__Given information__:
- - - - -

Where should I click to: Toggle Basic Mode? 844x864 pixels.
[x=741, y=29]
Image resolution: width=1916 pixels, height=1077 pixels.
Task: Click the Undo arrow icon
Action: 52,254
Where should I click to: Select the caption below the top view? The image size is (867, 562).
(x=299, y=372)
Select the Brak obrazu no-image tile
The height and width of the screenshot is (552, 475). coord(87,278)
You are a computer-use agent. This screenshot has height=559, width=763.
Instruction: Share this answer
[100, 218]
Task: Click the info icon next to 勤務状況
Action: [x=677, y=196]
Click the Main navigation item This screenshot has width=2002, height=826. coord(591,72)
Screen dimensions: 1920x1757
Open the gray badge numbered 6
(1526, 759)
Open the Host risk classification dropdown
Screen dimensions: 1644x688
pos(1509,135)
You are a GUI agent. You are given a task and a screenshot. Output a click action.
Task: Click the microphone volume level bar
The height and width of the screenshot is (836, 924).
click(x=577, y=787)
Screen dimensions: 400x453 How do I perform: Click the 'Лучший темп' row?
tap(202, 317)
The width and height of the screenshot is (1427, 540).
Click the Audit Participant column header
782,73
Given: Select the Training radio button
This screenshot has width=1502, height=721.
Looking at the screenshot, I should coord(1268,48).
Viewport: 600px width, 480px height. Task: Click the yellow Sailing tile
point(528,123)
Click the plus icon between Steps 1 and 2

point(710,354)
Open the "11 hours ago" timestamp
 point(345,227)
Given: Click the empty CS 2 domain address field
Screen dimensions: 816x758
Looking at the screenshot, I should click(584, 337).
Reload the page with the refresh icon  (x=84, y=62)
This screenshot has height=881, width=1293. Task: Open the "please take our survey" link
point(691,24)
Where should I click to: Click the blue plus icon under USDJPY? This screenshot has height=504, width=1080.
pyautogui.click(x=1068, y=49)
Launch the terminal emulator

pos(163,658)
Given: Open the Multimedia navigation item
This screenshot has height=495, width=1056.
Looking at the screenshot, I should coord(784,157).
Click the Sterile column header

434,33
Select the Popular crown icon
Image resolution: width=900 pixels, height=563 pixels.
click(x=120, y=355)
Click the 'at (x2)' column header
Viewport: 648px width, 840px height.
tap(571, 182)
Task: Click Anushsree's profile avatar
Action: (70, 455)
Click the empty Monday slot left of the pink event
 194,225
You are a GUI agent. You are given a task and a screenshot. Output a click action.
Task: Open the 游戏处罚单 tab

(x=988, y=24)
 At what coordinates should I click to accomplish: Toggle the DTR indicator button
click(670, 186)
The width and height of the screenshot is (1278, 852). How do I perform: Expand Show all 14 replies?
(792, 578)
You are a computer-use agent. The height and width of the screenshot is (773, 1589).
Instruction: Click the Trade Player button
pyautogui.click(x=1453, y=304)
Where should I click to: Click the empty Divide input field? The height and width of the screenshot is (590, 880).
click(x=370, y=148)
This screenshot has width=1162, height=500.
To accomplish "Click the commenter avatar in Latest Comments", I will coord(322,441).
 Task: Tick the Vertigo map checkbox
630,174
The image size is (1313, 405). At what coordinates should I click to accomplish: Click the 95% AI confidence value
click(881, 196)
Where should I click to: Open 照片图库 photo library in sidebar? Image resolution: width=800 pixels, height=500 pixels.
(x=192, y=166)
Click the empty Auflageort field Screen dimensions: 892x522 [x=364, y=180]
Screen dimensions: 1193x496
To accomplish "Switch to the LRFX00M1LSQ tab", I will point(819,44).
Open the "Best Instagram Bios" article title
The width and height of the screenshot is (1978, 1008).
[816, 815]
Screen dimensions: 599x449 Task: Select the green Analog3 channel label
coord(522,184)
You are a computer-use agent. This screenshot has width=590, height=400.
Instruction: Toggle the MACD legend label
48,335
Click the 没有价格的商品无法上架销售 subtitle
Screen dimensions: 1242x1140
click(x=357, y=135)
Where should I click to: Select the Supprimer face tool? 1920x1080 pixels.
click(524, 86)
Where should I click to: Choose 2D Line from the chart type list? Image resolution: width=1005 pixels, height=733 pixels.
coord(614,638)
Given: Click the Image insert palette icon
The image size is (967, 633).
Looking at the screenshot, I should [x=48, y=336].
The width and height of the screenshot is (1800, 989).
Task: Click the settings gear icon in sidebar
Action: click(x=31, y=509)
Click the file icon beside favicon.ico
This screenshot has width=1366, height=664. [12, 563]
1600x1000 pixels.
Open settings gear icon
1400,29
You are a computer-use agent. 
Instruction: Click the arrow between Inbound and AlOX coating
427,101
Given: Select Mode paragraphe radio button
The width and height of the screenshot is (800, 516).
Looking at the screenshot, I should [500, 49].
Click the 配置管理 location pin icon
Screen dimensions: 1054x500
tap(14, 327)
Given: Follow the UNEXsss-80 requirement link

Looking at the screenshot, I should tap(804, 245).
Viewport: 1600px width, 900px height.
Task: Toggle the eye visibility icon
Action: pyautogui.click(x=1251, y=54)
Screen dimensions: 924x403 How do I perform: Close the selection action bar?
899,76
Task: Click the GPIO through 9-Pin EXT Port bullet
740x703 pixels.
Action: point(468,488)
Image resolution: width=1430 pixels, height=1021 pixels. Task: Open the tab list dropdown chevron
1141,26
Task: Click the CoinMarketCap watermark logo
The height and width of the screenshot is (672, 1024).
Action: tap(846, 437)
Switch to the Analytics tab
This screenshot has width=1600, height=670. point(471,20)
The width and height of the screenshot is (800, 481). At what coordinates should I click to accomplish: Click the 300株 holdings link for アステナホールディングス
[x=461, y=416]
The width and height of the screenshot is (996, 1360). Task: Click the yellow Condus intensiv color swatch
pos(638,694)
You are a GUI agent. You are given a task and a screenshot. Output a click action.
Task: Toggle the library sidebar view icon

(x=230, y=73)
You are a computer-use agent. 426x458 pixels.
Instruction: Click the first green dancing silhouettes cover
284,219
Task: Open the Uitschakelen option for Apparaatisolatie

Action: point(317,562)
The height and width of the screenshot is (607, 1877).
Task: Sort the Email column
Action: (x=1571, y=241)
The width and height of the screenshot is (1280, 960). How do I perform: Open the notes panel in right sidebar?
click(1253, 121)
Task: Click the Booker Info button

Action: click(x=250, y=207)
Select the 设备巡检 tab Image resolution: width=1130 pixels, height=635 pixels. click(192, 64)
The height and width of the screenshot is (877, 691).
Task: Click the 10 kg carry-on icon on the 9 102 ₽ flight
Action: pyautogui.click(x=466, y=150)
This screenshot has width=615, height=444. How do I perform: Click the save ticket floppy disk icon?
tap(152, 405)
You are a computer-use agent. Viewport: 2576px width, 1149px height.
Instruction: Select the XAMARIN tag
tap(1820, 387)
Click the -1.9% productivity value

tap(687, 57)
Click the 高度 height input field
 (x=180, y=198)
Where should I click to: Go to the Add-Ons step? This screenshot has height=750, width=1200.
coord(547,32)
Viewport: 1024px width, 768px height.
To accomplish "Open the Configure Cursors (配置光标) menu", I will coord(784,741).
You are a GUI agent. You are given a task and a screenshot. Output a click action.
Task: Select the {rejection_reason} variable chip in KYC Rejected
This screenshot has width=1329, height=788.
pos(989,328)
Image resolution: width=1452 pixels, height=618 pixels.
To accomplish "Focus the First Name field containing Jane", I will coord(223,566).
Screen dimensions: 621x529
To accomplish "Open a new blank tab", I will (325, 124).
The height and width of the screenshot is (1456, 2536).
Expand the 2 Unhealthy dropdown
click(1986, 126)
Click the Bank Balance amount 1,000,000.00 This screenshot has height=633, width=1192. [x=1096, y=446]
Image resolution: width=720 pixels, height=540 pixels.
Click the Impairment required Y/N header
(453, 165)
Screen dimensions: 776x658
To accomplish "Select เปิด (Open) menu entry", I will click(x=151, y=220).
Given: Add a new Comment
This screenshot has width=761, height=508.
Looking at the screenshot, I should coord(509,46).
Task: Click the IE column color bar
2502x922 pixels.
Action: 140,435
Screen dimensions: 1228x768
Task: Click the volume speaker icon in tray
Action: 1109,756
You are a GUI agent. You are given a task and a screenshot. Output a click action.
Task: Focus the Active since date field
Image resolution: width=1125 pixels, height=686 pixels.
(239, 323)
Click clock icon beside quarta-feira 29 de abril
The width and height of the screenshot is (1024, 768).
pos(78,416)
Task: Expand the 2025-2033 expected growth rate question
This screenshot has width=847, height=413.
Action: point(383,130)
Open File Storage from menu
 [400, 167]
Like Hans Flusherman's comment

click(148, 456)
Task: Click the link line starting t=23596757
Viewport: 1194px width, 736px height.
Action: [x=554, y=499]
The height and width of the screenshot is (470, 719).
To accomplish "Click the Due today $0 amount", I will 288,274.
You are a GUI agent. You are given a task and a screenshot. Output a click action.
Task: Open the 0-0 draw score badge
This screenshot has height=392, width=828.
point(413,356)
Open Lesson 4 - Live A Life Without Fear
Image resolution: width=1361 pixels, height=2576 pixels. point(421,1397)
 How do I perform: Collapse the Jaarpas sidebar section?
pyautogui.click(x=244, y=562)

- - - - -

Restate word for word the entries above, starting at the line with "Task: Click the microphone volume level bar" and ending at the line with "Given: Open the Multimedia navigation item", inclusive, and no others.

Task: Click the microphone volume level bar
The height and width of the screenshot is (836, 924).
click(x=577, y=787)
Screen dimensions: 400x453 How do I perform: Click the 'Лучший темп' row?
tap(202, 317)
The width and height of the screenshot is (1427, 540).
Click the Audit Participant column header
782,73
Given: Select the Training radio button
This screenshot has width=1502, height=721.
Looking at the screenshot, I should coord(1268,48).
Viewport: 600px width, 480px height. Task: Click the yellow Sailing tile
point(528,123)
Click the plus icon between Steps 1 and 2

point(710,354)
Open the "11 hours ago" timestamp
 point(345,227)
Given: Click the empty CS 2 domain address field
Screen dimensions: 816x758
Looking at the screenshot, I should click(584, 337).
Reload the page with the refresh icon  (x=84, y=62)
This screenshot has height=881, width=1293. Task: Open the "please take our survey" link
point(691,24)
Where should I click to: Click the blue plus icon under USDJPY? This screenshot has height=504, width=1080.
pyautogui.click(x=1068, y=49)
Launch the terminal emulator

pos(163,658)
Given: Open the Multimedia navigation item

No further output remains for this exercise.